Mantes-La-Jolie, février 2007. C’est sous le portail de la Vierge que fut trouvé le corps de Thérèse Vianey. Elle avait l’air de s’être endormie tranquillement dans la froidure de l’hiver. Un sourire apaisé figeait son visage. Elle portait un voile blanc qui dissimulait sa chevelure. Ses mains étaient jointes sur sa poitrine et ses doigts étaient entrelacés. Elle avait 25 ans. L’autopsie révéla qu’elle avait été empoisonnée et qu’elle n’avait pas souffert. La veille un riverain de la Collégiale s’était plaint d’avoir entendu, tard dans la nuit, les orgues jouer une étrange musique, comme le son du vent dans les branches des platanes.
C’est en juillet 2011 que fut découverte la dépouille de Thérèse Beaudot. Elle gisait au pied de l’autel de l’Église Saint-Aubin, à Pacy-Sur-Eure. Et elle portait un voile blanc qui dissimulait sa chevelure. Ses mains étaient jointes sur sa poitrine et ses doigts étaient entrelacés. La servante du curé entendit, la nuit qui précéda, le souffle des orgues résonner. Elle pensa que c’était le fantôme de Germain Pilon, qui hantait le lieu depuis que sa Vierge à l’Enfant s’accrochait aux murs de l’église.
Les deux affaires furent classées « sans suite », les brigades de gendarmerie des deux communes n’ayant pas eu l’idée de croiser leurs fichiers. Mais quand en septembre, Thérèse Ingrande fut retrouvée près de La châsse de saint Taurin dans l’église du même nom, à Evreux, alors la Police Scientifique fut alertée. C’était là que je bossais. J’étais profileuse. Je repris le dossier.
Je n’avais pas grande chose à jeter en pâture à mes neurones. Seuls le prénom des trois femmes et le lieu où elles avaient été déposées semblaient être le dénominateur commun. J’ai fait comme à mon habitude, j’ai récupéré une carte géographique suffisamment grande pour que je puisse situer les emplacements des crimes. Et j’ai trouvé mon troisième lien : toutes les villes de ces dames étaient situées le long de la Nationale 13, ou à proximité.

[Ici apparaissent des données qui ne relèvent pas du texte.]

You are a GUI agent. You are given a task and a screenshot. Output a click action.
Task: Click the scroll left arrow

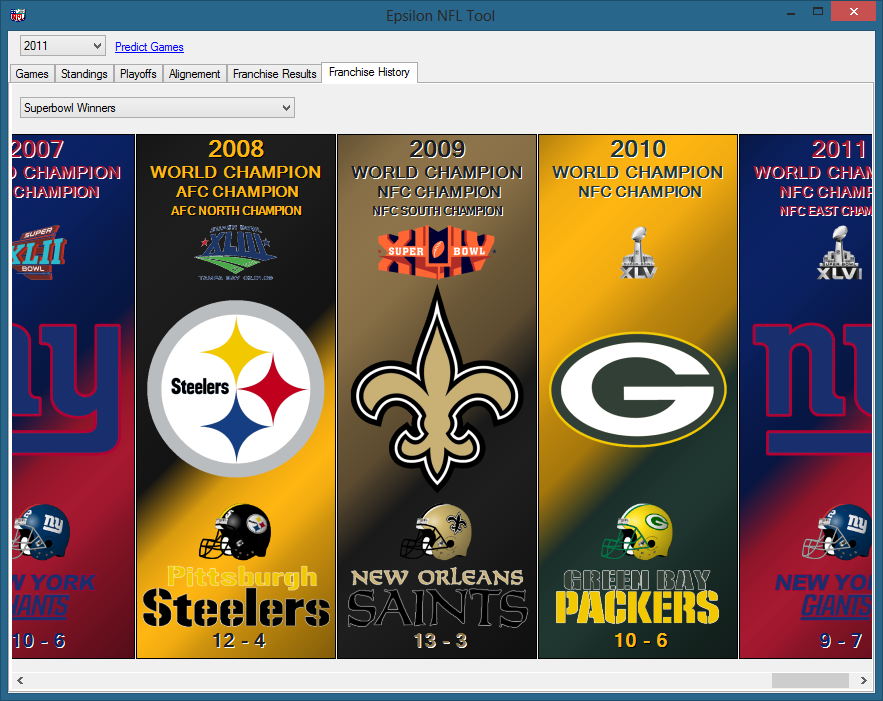[20, 680]
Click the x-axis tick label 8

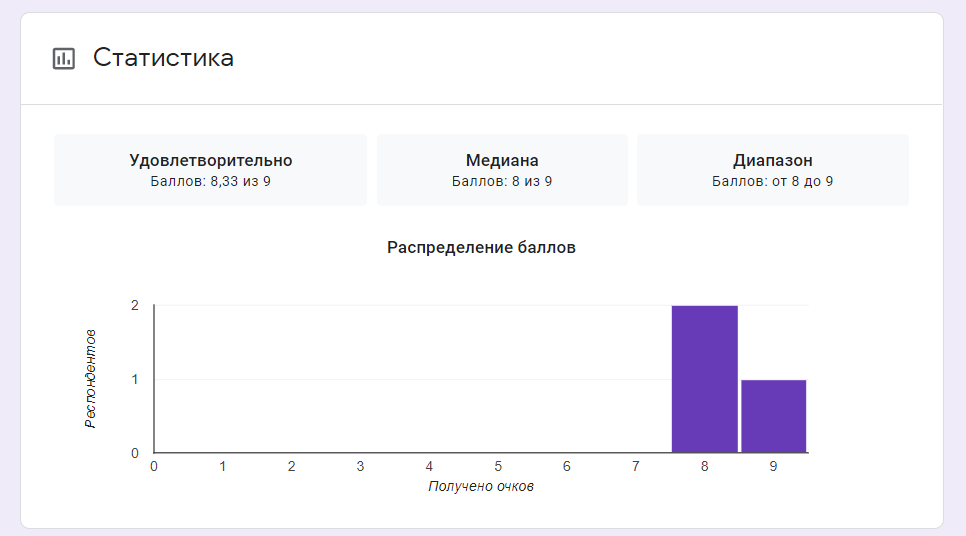tap(704, 466)
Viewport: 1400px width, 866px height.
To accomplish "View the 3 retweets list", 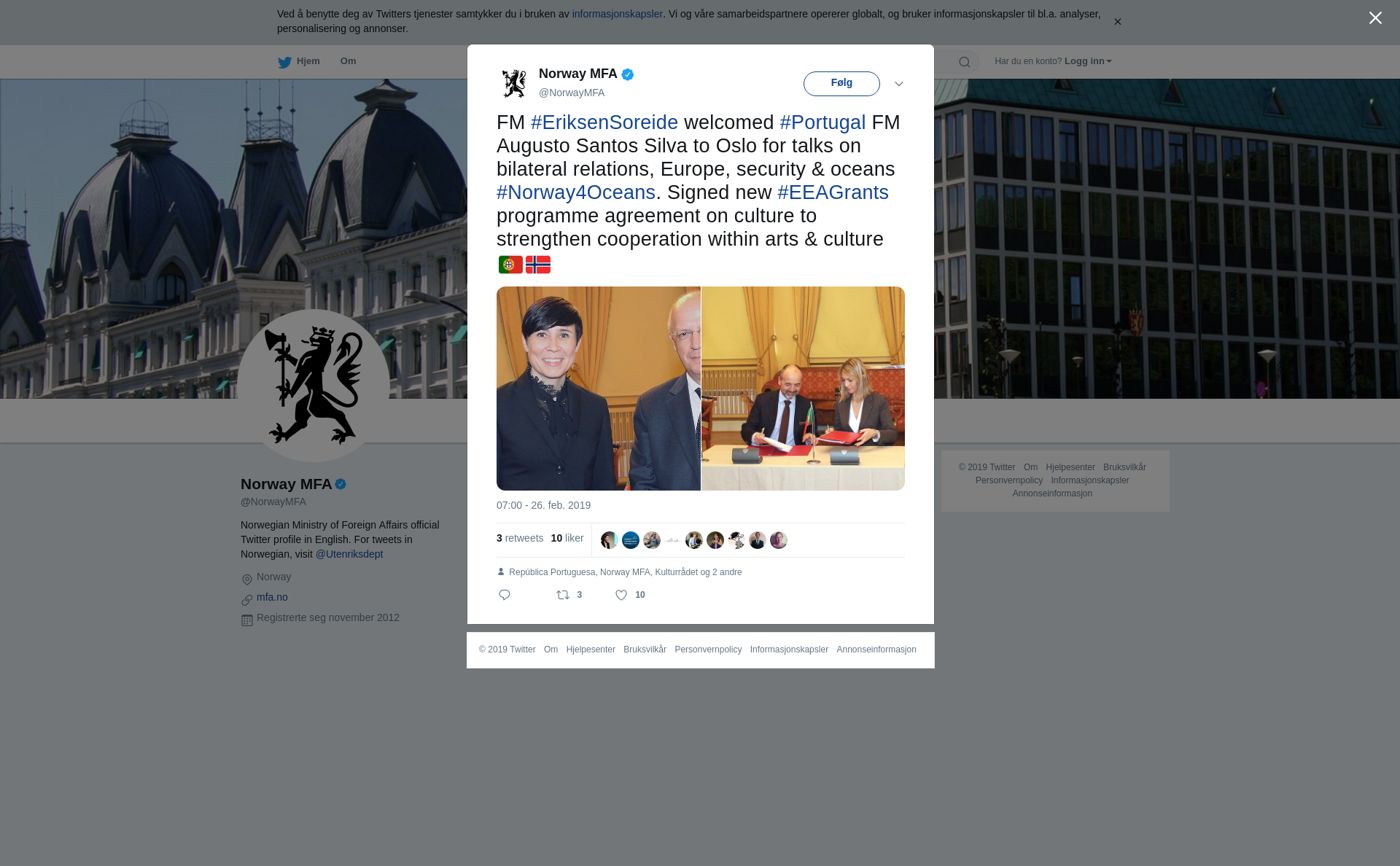I will [520, 538].
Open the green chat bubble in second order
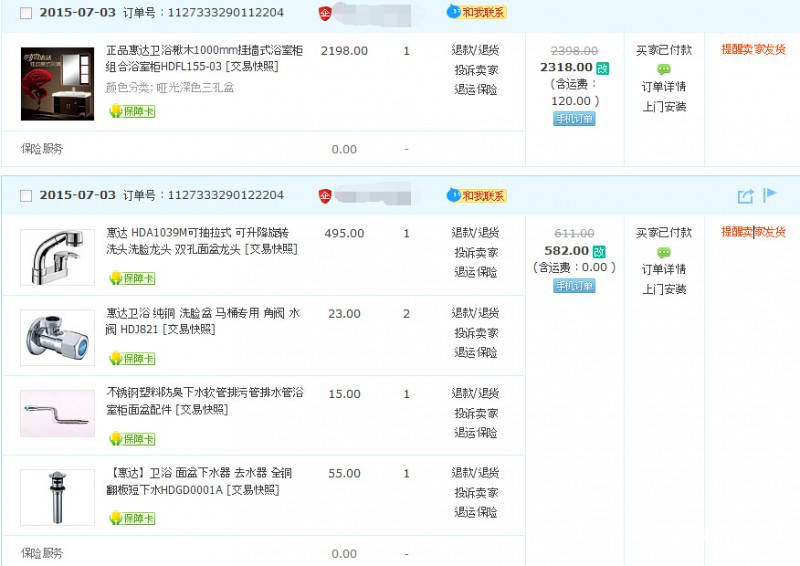The height and width of the screenshot is (566, 800). [663, 252]
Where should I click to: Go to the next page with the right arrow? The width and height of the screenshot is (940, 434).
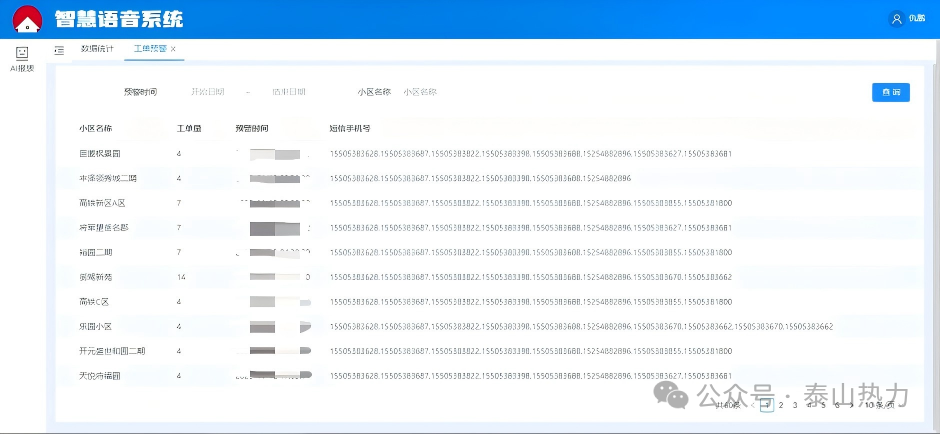point(851,405)
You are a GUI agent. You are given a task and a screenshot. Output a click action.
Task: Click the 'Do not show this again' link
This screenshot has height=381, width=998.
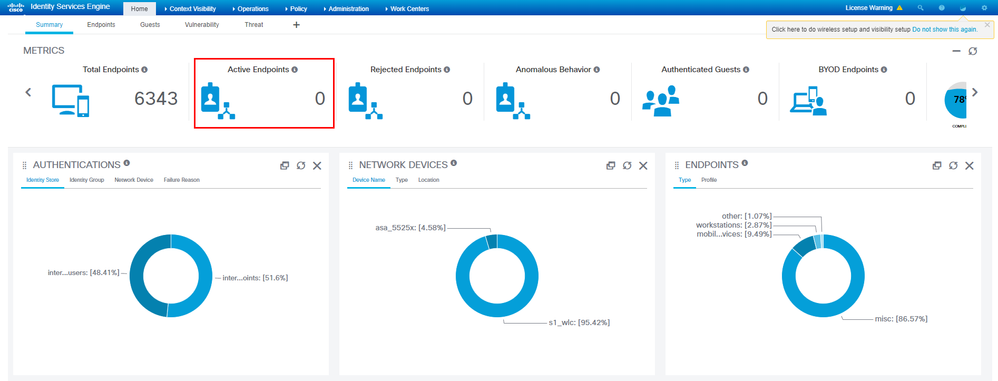945,29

En aparté, j’aimerais évoquer les illusions dont se bercent les gens. Ils croient, à force de se gaver de séries américaines, que la Police Scientifique est un immense laboratoire, équipé de matériels si modernes qu’ils semblent sortir du futur, et dont les noms donnent à rêver. La spectrométrie de masse par exemple est rentrée dans le jargon du parfait profileur. Mais cet instrument n’est pas à la disposition des enquêteurs au gré de leurs découvertes. Il n’y en a pas tant que ça qui puissent être accessibles. Et ce que les gens ignorent, c’est que l’engin sert autant à traquer des criminels qu’à analyser des œuvres d’art afin de les restaurer sans les dégrader. Du coup, mes outils sont le plus souvent, avant d’accéder aux merveilles de la technologie, mon ordinateur pour les recherches et ma cervelle pour l’analyse.

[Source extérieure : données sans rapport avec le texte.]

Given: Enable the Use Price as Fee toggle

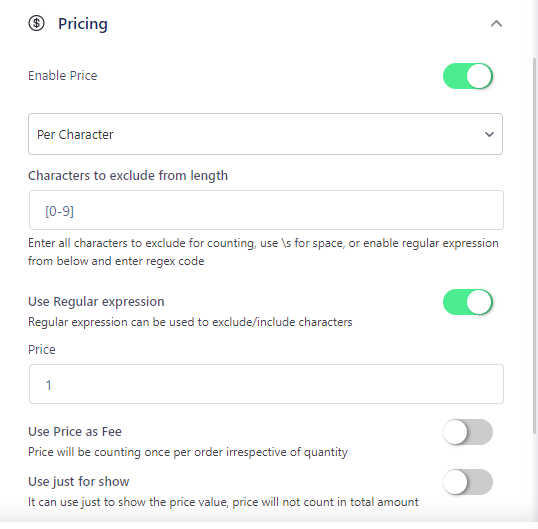Looking at the screenshot, I should (468, 432).
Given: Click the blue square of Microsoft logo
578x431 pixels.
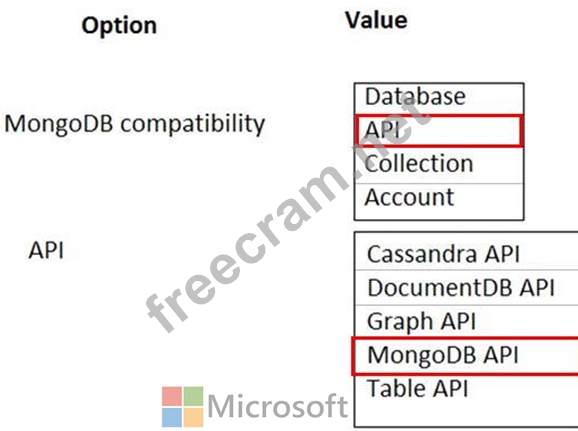Looking at the screenshot, I should click(x=172, y=417).
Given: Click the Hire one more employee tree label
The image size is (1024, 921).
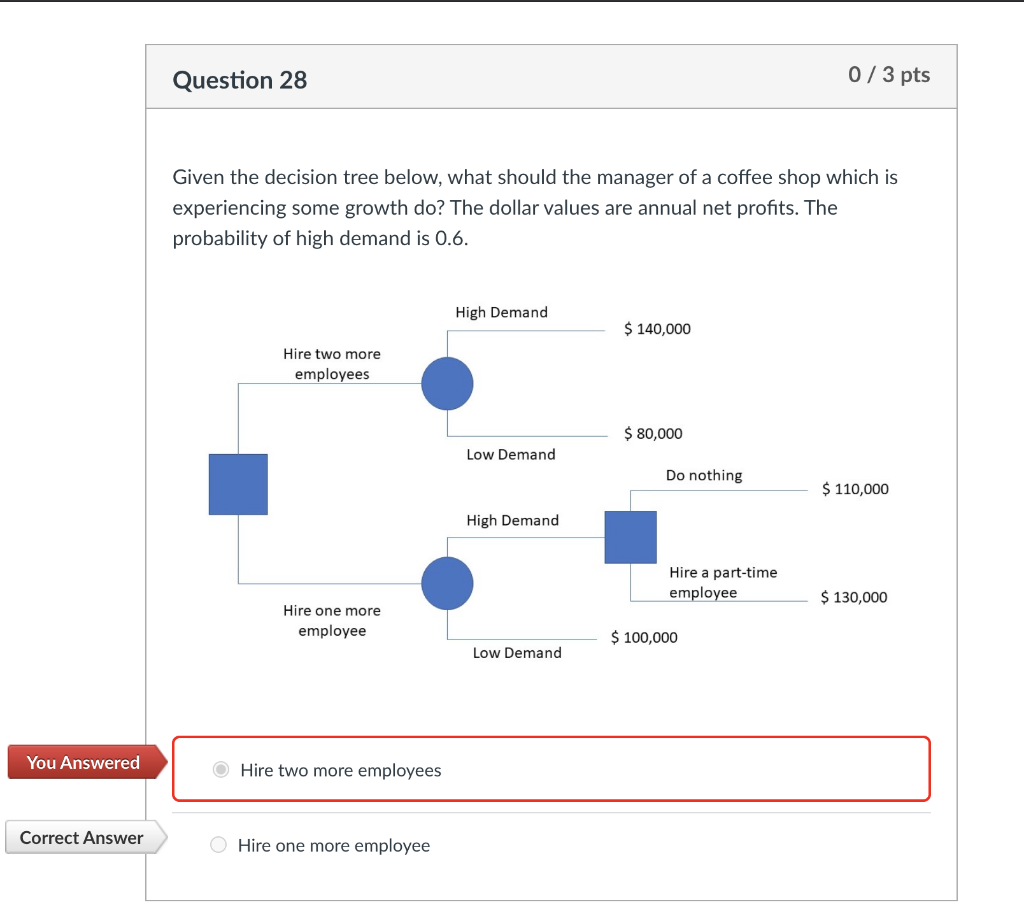Looking at the screenshot, I should 332,620.

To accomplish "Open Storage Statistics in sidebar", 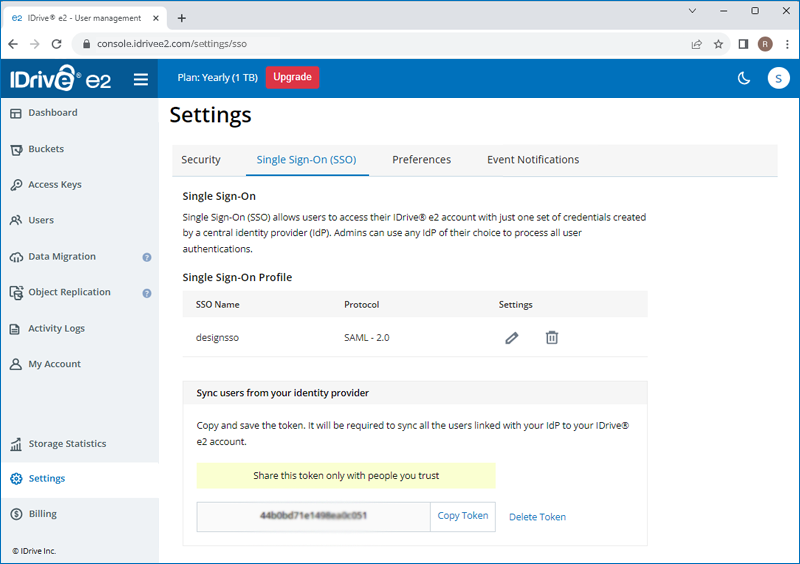I will (67, 444).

Donc, j’avais trois Thérèse ayant remis leur âme à leur Dieu et qui n’avaient rien en commun, à part le prénom, la Nationale 13 et le fait qu’on avait retrouvé leurs dépouilles dans un lieu de culte… Je suis remontée dans le temps. J’ai fouiné, fouillé dans les dossiers classés « sans suite » faute de pistes. J’ai retrouvé ma quatrième victime en 2002, à Rosny-Sur-Seine, avec la même mise en scène. C’était encore une Thérèse. Et de quatre ! C’était tout ce que j’avais.
J’ai décidé d’aller me balader comme une touriste ordinaire, durant mes vacances, et d’emprunter le chemin des chèvres le long de la Nationale. J’ai cherché, et trouvé, cette borne érigée le long de la route qui symbolise la frontière entre l’Ile de France et l’Eure. J’ai pris le temps de griller une cibiche en la contemplant. Il m’est venu une tristesse lourde, comme si mon monde prenait fin au pied de ce caillou. J’avais l’impression que ma vie ressemblait à la peinture défraichie qui le recouvre : écaillée. J’ai visité les églises. J’aime ces endroits imprégnés d’une spiritualité grave qui témoigne des prières déversées aux pieds des Vierges. Je les ai visitées parce que je voulais comprendre pourquoi « mes Thérèse » étaient toutes couchées délicatement dans ces endroits. Était-ce pour prendre soin de leurs esprits vagabonds, pour que leurs derniers vœux montent aux cieux ? Les tuyaux des orgues, qui semblaient vouloir attraper les voutes ouvragées m’ont, d’un coup, interpellée. Je me suis souvenue que deux témoins avaient évoqué des bruits ou de la musique, la nuit de la mort de ces femmes. J’ai relu les dossiers. J’ai farfouillé sur le net pour trouver la date des concerts dans ces églises. À chaque fois, dans la semaine ou la quinzaine qui avait précédé les meurtres, le Requiem de Mozart avait été joué. J’ai senti le frisson de l’excitation me parcourir l’échine, celui du chasseur levant la trace de son gibier dans la forêt. J’avais un fil, ténu, mais je l’avais.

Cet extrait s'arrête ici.